# Extracted material
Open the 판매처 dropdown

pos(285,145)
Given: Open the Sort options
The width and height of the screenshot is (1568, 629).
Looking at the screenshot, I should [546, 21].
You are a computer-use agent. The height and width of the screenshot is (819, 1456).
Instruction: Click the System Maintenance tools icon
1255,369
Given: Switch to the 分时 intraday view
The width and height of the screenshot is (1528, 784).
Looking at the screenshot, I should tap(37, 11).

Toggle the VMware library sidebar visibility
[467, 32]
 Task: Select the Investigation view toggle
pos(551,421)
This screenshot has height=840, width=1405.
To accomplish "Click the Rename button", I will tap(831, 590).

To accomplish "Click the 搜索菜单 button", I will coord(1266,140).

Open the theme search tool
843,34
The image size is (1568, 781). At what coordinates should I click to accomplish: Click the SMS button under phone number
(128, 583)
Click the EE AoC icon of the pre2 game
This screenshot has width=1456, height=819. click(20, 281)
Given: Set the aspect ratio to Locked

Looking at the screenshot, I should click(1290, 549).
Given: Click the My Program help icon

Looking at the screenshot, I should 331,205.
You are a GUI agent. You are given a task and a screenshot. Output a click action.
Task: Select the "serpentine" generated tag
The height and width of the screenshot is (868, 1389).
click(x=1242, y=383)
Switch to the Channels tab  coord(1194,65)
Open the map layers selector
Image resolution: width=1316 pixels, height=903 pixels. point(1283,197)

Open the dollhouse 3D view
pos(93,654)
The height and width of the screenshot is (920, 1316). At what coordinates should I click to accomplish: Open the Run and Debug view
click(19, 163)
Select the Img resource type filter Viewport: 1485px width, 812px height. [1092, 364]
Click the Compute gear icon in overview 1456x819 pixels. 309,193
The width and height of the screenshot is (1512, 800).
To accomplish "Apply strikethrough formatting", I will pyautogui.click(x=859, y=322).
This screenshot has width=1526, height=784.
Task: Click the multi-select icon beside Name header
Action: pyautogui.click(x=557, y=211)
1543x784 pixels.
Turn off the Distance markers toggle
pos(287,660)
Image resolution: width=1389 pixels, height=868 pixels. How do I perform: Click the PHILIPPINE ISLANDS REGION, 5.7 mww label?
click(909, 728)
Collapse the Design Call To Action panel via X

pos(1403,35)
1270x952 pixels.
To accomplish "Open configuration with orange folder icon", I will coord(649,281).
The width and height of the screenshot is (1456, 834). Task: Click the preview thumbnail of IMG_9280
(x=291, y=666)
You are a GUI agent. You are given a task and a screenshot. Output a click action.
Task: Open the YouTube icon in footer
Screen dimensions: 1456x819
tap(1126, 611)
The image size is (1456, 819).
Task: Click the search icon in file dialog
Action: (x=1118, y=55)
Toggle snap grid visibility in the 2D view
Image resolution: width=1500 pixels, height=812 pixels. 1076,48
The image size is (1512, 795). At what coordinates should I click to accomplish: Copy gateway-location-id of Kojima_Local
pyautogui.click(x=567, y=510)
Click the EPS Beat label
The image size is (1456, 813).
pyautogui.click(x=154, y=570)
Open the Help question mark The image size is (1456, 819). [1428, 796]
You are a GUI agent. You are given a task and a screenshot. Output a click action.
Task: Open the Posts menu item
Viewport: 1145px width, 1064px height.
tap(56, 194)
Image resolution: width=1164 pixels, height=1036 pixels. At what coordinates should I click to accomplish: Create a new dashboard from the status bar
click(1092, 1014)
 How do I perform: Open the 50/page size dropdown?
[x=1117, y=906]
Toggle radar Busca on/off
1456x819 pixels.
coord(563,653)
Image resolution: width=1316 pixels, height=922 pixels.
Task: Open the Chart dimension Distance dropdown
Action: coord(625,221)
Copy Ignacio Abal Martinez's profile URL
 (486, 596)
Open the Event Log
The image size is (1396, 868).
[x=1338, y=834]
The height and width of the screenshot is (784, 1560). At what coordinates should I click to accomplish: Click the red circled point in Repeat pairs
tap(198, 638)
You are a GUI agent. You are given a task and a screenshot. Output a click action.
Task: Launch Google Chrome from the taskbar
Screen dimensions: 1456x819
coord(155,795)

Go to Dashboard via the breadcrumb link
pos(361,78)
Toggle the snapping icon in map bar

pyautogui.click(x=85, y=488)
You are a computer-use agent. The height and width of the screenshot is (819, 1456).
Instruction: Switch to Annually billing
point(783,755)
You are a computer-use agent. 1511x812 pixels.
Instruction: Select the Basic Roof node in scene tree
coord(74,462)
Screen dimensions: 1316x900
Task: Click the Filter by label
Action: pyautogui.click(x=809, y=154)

# Work instruction
With no word changed, write the entries out once more.

# Solution
Open the 판매처 dropdown

pos(285,145)
Given: Open the Sort options
The width and height of the screenshot is (1568, 629).
Looking at the screenshot, I should [546, 21].
You are a computer-use agent. The height and width of the screenshot is (819, 1456).
Instruction: Click the System Maintenance tools icon
1255,369
Given: Switch to the 分时 intraday view
The width and height of the screenshot is (1528, 784).
Looking at the screenshot, I should tap(37, 11).

Toggle the VMware library sidebar visibility
[467, 32]
 Task: Select the Investigation view toggle
pos(551,421)
This screenshot has height=840, width=1405.
To accomplish "Click the Rename button", I will tap(831, 590).

To accomplish "Click the 搜索菜单 button", I will coord(1266,140).

Open the theme search tool
843,34
The image size is (1568, 781). At what coordinates should I click to accomplish: Click the SMS button under phone number
(128, 583)
Click the EE AoC icon of the pre2 game
This screenshot has width=1456, height=819. click(20, 281)
Given: Set the aspect ratio to Locked

Looking at the screenshot, I should click(1290, 549).
Given: Click the My Program help icon

Looking at the screenshot, I should 331,205.
You are a GUI agent. You are given a task and a screenshot. Output a click action.
Task: Select the "serpentine" generated tag
The height and width of the screenshot is (868, 1389).
click(x=1242, y=383)
Switch to the Channels tab  coord(1194,65)
Open the map layers selector
Image resolution: width=1316 pixels, height=903 pixels. point(1283,197)

Open the dollhouse 3D view
pos(93,654)
The height and width of the screenshot is (920, 1316). At what coordinates should I click to accomplish: Open the Run and Debug view
click(19, 163)
Select the Img resource type filter Viewport: 1485px width, 812px height. [1092, 364]
Click the Compute gear icon in overview 1456x819 pixels. 309,193
The width and height of the screenshot is (1512, 800).
To accomplish "Apply strikethrough formatting", I will pyautogui.click(x=859, y=322).
This screenshot has width=1526, height=784.
Task: Click the multi-select icon beside Name header
Action: pyautogui.click(x=557, y=211)
1543x784 pixels.
Turn off the Distance markers toggle
pos(287,660)
Image resolution: width=1389 pixels, height=868 pixels. How do I perform: Click the PHILIPPINE ISLANDS REGION, 5.7 mww label?
click(909, 728)
Collapse the Design Call To Action panel via X

pos(1403,35)
1270x952 pixels.
To accomplish "Open configuration with orange folder icon", I will coord(649,281).
The width and height of the screenshot is (1456, 834). Task: Click the preview thumbnail of IMG_9280
(x=291, y=666)
You are a GUI agent. You are given a task and a screenshot. Output a click action.
Task: Open the YouTube icon in footer
Screen dimensions: 1456x819
tap(1126, 611)
The image size is (1456, 819).
Task: Click the search icon in file dialog
Action: (x=1118, y=55)
Toggle snap grid visibility in the 2D view
Image resolution: width=1500 pixels, height=812 pixels. 1076,48
The image size is (1512, 795). At what coordinates should I click to accomplish: Copy gateway-location-id of Kojima_Local
pyautogui.click(x=567, y=510)
Click the EPS Beat label
The image size is (1456, 813).
pyautogui.click(x=154, y=570)
Open the Help question mark The image size is (1456, 819). [1428, 796]
You are a GUI agent. You are given a task and a screenshot. Output a click action.
Task: Open the Posts menu item
Viewport: 1145px width, 1064px height.
tap(56, 194)
Image resolution: width=1164 pixels, height=1036 pixels. At what coordinates should I click to accomplish: Create a new dashboard from the status bar
click(1092, 1014)
 How do I perform: Open the 50/page size dropdown?
[x=1117, y=906]
Toggle radar Busca on/off
1456x819 pixels.
coord(563,653)
Image resolution: width=1316 pixels, height=922 pixels.
Task: Open the Chart dimension Distance dropdown
Action: coord(625,221)
Copy Ignacio Abal Martinez's profile URL
 (486, 596)
Open the Event Log
The image size is (1396, 868).
[x=1338, y=834]
The height and width of the screenshot is (784, 1560). At what coordinates should I click to accomplish: Click the red circled point in Repeat pairs
tap(198, 638)
You are a GUI agent. You are given a task and a screenshot. Output a click action.
Task: Launch Google Chrome from the taskbar
Screen dimensions: 1456x819
coord(155,795)

Go to Dashboard via the breadcrumb link
pos(361,78)
Toggle the snapping icon in map bar

pyautogui.click(x=85, y=488)
You are a computer-use agent. The height and width of the screenshot is (819, 1456).
Instruction: Switch to Annually billing
point(783,755)
You are a computer-use agent. 1511x812 pixels.
Instruction: Select the Basic Roof node in scene tree
coord(74,462)
Screen dimensions: 1316x900
Task: Click the Filter by label
Action: pyautogui.click(x=809, y=154)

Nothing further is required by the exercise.